1. Biomekanika olahraga

2. Sosiologi olahraga

3. Psikologi olahraga

4. Pedagogi olahraga

5. Pedagogi olahraga

6. Administrasi olahraga

7. Sejarah olahraga

8. Fisiologi olahraga

9. Ilmu kesehatan olahraga

10. Ilmu pelatihan olahraga

D. Persyaratan

Mahasiswa S1 yang diperbolehkan menulis skripsi adalah mereka yang telah memenuhi persyaratan sebagai berikut:

1. Telah lulus minimal sebanyak 105 sks dengan indek prestasi (IP) minimal 2,50.

2. Telah lulus mata kuliah Penelitian Pendidikan dengan nilai minimal 2,0.

Waktu untuk bimbingan skripsi paling lama 6 (enam) bulan. Perpanjangan waktu bimbingan paling lama 1 x 6 (enam) bulan atas usulan pembimbing pertama. Tebal skripsi 50-100 halaman (tidak termasuk lampiran).

E. Prosedur Bimbingan

Tahap penyelesaian skripsi melalui tiga tahap, yaitu: persiapan penelitian, pelaksanaan penelitian, dan penyelesaian akhir penelitian (ujian).

1. Tahap persiapan

Pada tahap persiapan, mahasiswa dianjurkan berkonsultasi atau diskusi dengan dosen pembimbing atau dosen yang memiliki keahlian pada bidang yang akan diteliti. Tujuannya untuk memantapkan topik, permasalahan, serta metodologi penelitian yang direncanakan. Berdasarkan hasil konsultasi, mahasiswa menyusun rancangan skripsi yang berupa proposal penelitian yang telah disetujui oleh dosen pembimbing, kemudian diajukan dalam ujian sidang proposal. Lihat sistematika proposal.

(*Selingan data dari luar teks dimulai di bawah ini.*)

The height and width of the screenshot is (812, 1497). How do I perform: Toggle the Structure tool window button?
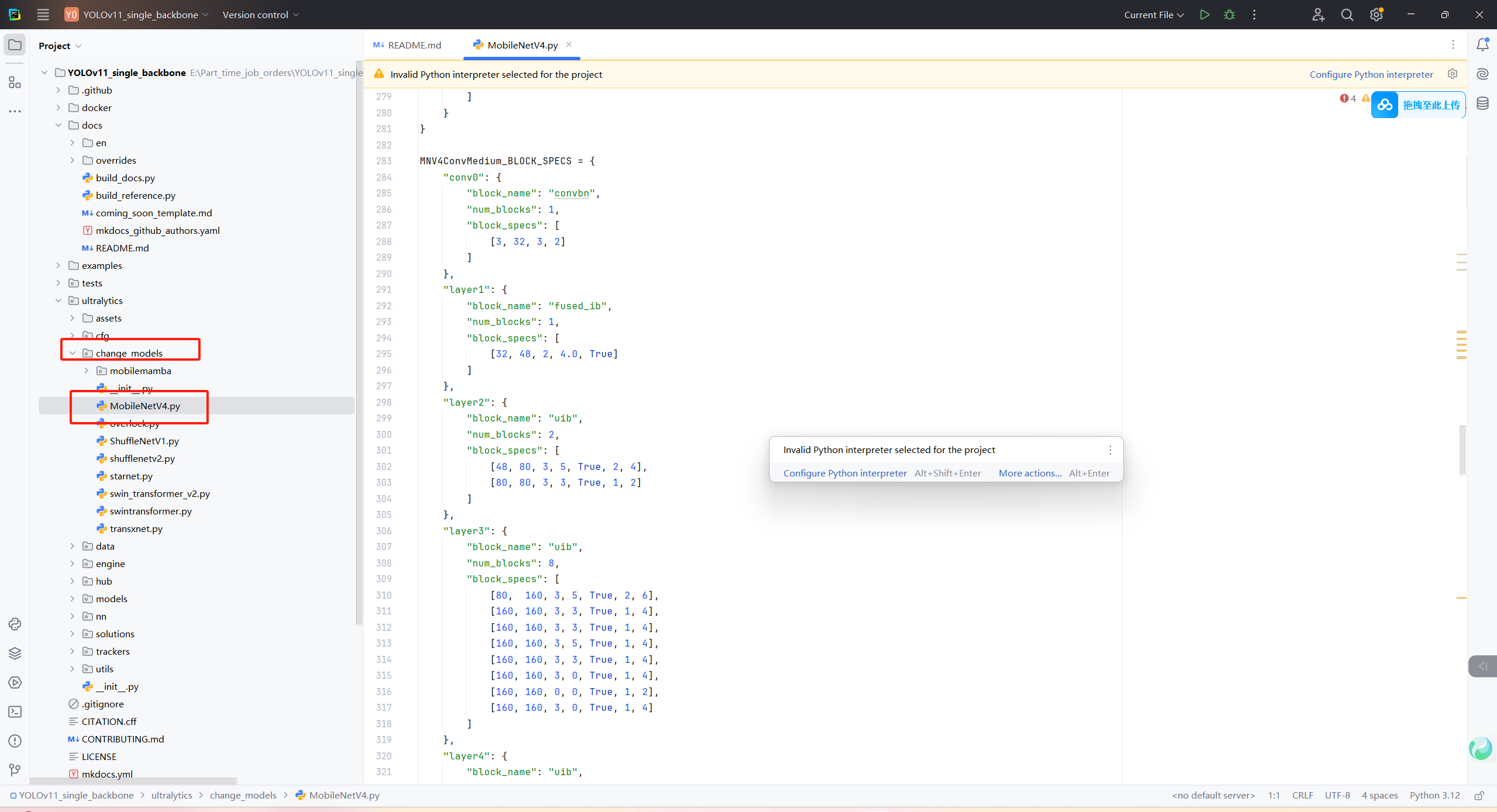pos(15,82)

2. Tahap pelaksanaan penelitian dan bimbingan

Setelah SK pembimbing skripsi diterbitkan, mahasiswa bersangkutan mulai bekerja di bawah bimbingan pembimbing yang telah ditunjuk. Selama proses penelitian dan penulisan, mahasiswa tetap berkonsultasi secara teratur dengan para pembimbingnya sesuai dengan perjanjian antara mahasiswa dan dosen pembimbing.

3. Tahap penyelesaian akhir dan ujian

Setelah penulisan skripsi oleh pembimbing dinilai memenuhi persyaratan, mahasiswa dapat mengajukan ujian skripsi kepada ketua jurusan atau program studi.

F. Sistematika

Sistematika penulisan skripsi merujuk pada pedoman penulisan karya ilmiah dari Universitas Pendidikan Indonesia.

G. Penilaian

Penilaian skripsi dilakukan terhadap isi, bahasa, metode, sistematika, dan penyajian. Skripsi dipertahankan dalam ujian sidang, dan penilaian diberikan terhadap penguasaan isi, kemampuan mempertahankan skripsi secara ilmiah, dan kemampuan menggunakan bahasa Indonesia keilmuan dalam bidang studi bersangkutan.

Penilaian dilakukan dengan menggunakan format penilaian yang disediakan oleh Jurusan Pendidikan Kepelatihan.

H. Perbaikan Skripsi dalam Rangka Lulus Bersyarat

Apabila dalam sidang ujian, panitia penguji menilai skripsi mahasiswa masih mengandung kelemahan yang cukup mendasar dan harus diperbaiki, maka mahasiswa bersangkutan dinyatakan lulus bersyarat. Selanjutnya mahasiswa harus memperbaikinya di bawah pembimbing yang ditunjuk. Setelah perbaikan skripsi disetujui kemudian ditelaah kembali oleh Pimpinan Jurusan atau Program Studi untuk diberikan masukan dan disahkan.